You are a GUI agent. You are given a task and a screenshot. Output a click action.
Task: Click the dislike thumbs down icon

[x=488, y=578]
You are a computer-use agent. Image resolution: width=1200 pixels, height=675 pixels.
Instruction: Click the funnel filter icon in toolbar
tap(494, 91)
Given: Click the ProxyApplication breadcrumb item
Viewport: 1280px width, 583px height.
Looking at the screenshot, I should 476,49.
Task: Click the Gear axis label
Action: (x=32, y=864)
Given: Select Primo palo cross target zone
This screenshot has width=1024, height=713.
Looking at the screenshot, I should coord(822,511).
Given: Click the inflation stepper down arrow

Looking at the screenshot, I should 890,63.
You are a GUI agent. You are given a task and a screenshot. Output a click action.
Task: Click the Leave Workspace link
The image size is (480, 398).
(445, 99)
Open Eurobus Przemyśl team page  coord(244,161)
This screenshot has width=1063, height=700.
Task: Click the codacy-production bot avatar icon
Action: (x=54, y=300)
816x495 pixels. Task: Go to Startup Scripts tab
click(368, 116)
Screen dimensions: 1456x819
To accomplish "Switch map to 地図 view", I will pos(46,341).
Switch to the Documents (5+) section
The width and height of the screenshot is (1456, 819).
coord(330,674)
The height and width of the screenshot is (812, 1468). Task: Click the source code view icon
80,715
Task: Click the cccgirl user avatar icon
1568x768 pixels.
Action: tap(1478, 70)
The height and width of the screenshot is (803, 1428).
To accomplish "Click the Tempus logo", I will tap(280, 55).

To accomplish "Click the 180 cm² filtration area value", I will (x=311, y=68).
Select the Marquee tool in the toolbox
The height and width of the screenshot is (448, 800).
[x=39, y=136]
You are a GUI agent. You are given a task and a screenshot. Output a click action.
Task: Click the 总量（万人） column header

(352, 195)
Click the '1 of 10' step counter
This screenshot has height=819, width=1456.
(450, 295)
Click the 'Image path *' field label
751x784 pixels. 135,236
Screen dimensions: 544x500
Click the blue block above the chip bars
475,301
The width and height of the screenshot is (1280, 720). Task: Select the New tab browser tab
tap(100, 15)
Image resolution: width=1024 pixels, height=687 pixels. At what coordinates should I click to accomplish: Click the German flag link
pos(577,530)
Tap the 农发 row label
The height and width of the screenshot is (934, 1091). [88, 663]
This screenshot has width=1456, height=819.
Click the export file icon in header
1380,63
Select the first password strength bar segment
▬▬▬
Rewrite all the records with every "GUI agent" replaced by "screen agent", leaving everything else unchanged.

Response below:
You are a screen agent. You are given a task and a screenshot. Output a click action.
Task: Click the dislike thumbs down icon

[x=488, y=578]
You are a computer-use agent. Image resolution: width=1200 pixels, height=675 pixels.
Instruction: Click the funnel filter icon in toolbar
tap(494, 91)
Given: Click the ProxyApplication breadcrumb item
Viewport: 1280px width, 583px height.
Looking at the screenshot, I should 476,49.
Task: Click the Gear axis label
Action: (x=32, y=864)
Given: Select Primo palo cross target zone
This screenshot has width=1024, height=713.
Looking at the screenshot, I should coord(822,511).
Given: Click the inflation stepper down arrow

Looking at the screenshot, I should 890,63.
You are a screen agent. You are given a task and a screenshot. Output a click action.
Task: Click the Leave Workspace link
The image size is (480, 398).
(445, 99)
Open Eurobus Przemyśl team page  coord(244,161)
This screenshot has width=1063, height=700.
Task: Click the codacy-production bot avatar icon
Action: (x=54, y=300)
816x495 pixels. Task: Go to Startup Scripts tab
click(368, 116)
Screen dimensions: 1456x819
To accomplish "Switch map to 地図 view", I will pos(46,341).
Switch to the Documents (5+) section
The width and height of the screenshot is (1456, 819).
coord(330,674)
The height and width of the screenshot is (812, 1468). Task: Click the source code view icon
80,715
Task: Click the cccgirl user avatar icon
1568x768 pixels.
Action: tap(1478, 70)
The height and width of the screenshot is (803, 1428).
To accomplish "Click the Tempus logo", I will tap(280, 55).

To accomplish "Click the 180 cm² filtration area value", I will (x=311, y=68).
Select the Marquee tool in the toolbox
The height and width of the screenshot is (448, 800).
[x=39, y=136]
You are a screen agent. You are given a task and a screenshot. Output a click action.
Task: Click the 总量（万人） column header

(352, 195)
Click the '1 of 10' step counter
This screenshot has height=819, width=1456.
(450, 295)
Click the 'Image path *' field label
751x784 pixels. 135,236
Screen dimensions: 544x500
Click the blue block above the chip bars
475,301
The width and height of the screenshot is (1280, 720). Task: Select the New tab browser tab
tap(100, 15)
Image resolution: width=1024 pixels, height=687 pixels. At what coordinates should I click to accomplish: Click the German flag link
pos(577,530)
Tap the 农发 row label
The height and width of the screenshot is (934, 1091). [88, 663]
This screenshot has width=1456, height=819.
Click the export file icon in header
1380,63
Select the first password strength bar segment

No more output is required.